## What you will do
Within the data below, count every line that includes "computer" and report the total alone.

## Material for this task
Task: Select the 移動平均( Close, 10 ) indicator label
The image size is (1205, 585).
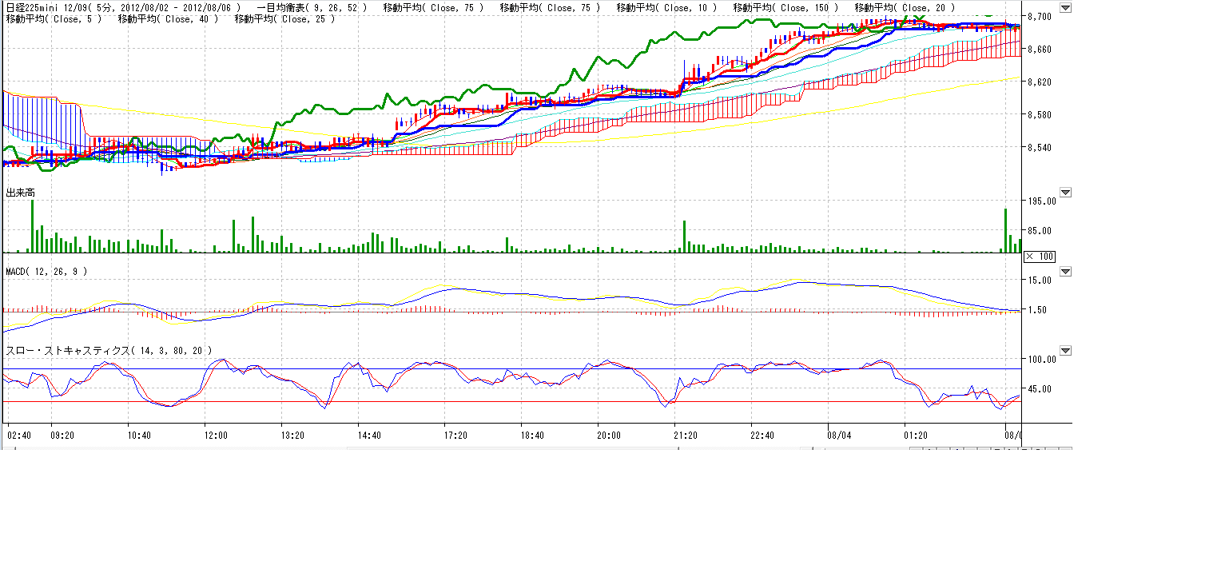Action: 666,8
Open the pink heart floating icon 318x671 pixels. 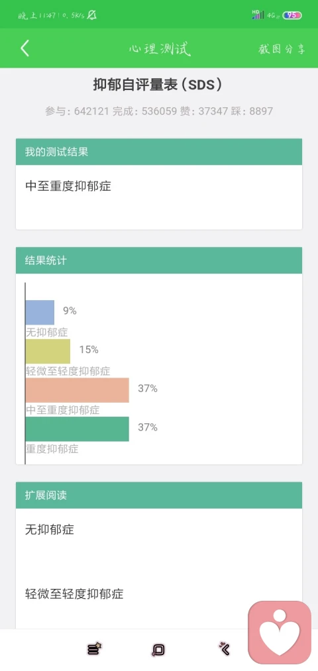[280, 633]
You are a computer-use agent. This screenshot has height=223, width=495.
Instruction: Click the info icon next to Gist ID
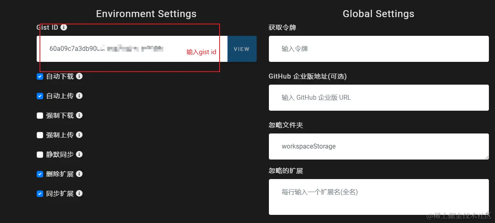(x=64, y=28)
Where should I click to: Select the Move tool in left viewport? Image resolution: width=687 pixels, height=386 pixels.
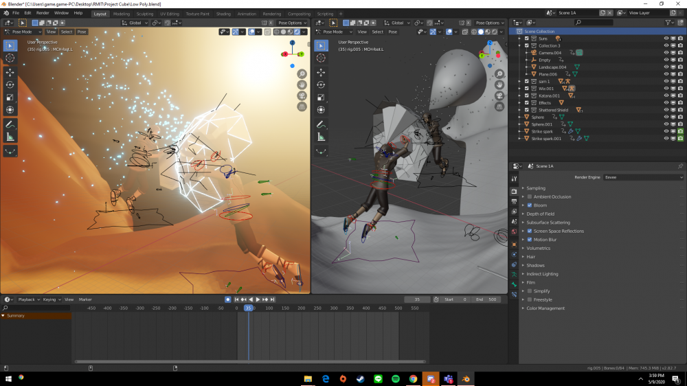coord(10,72)

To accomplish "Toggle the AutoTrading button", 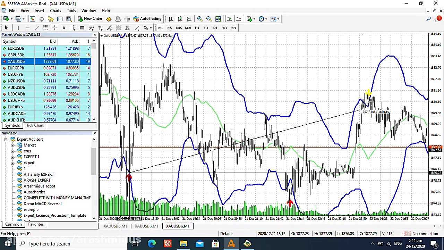I will 147,19.
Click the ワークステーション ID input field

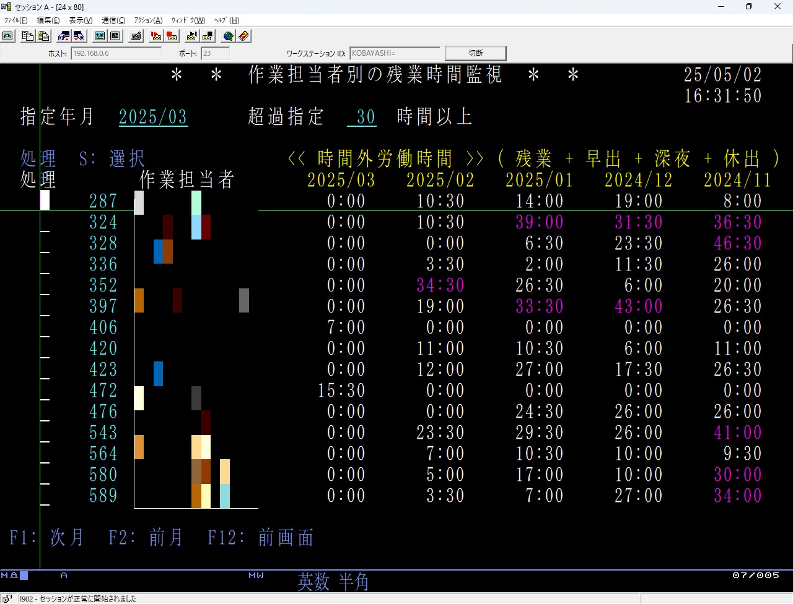395,53
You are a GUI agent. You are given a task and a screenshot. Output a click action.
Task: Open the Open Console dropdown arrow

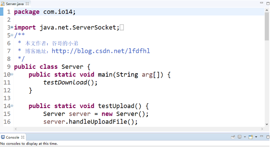coord(256,137)
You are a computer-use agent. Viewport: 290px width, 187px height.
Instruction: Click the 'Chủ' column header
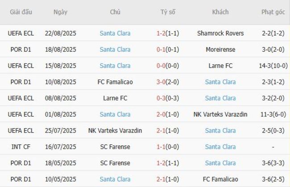[115, 12]
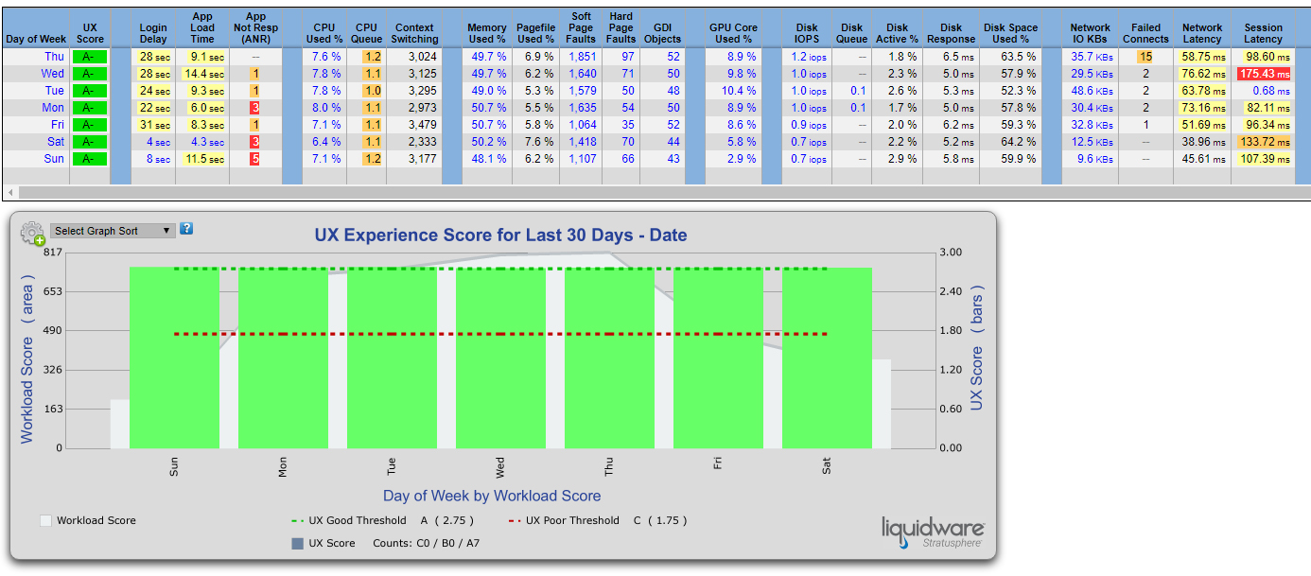This screenshot has width=1311, height=576.
Task: Open the Wed row link
Action: coord(54,74)
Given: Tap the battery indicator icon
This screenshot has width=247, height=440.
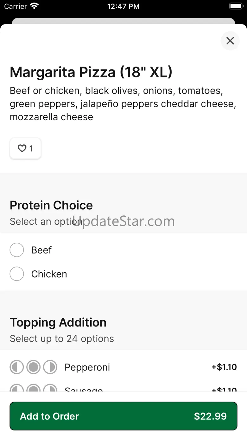Looking at the screenshot, I should point(236,6).
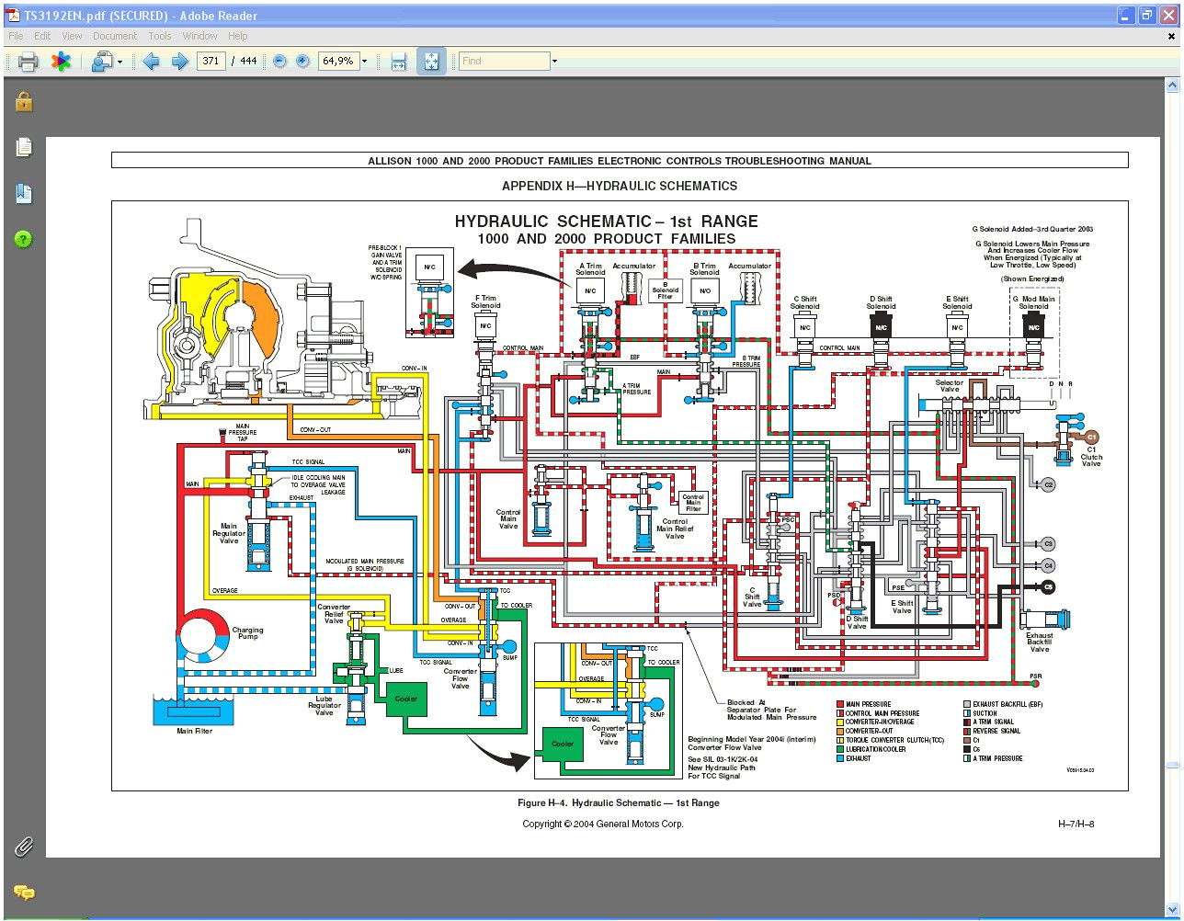Open the Document menu
This screenshot has height=921, width=1184.
click(115, 36)
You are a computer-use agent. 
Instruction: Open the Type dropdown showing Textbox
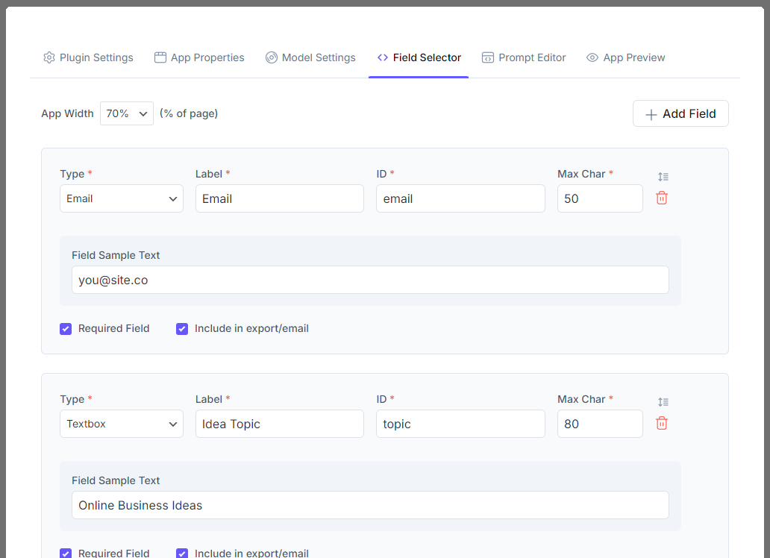(x=121, y=423)
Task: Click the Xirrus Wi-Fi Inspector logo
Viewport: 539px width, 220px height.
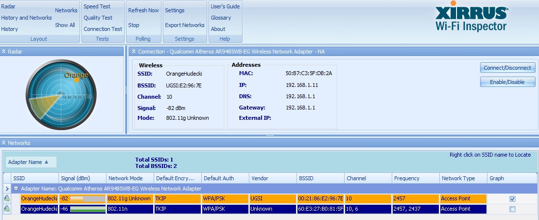Action: click(470, 19)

## Result of the exercise
3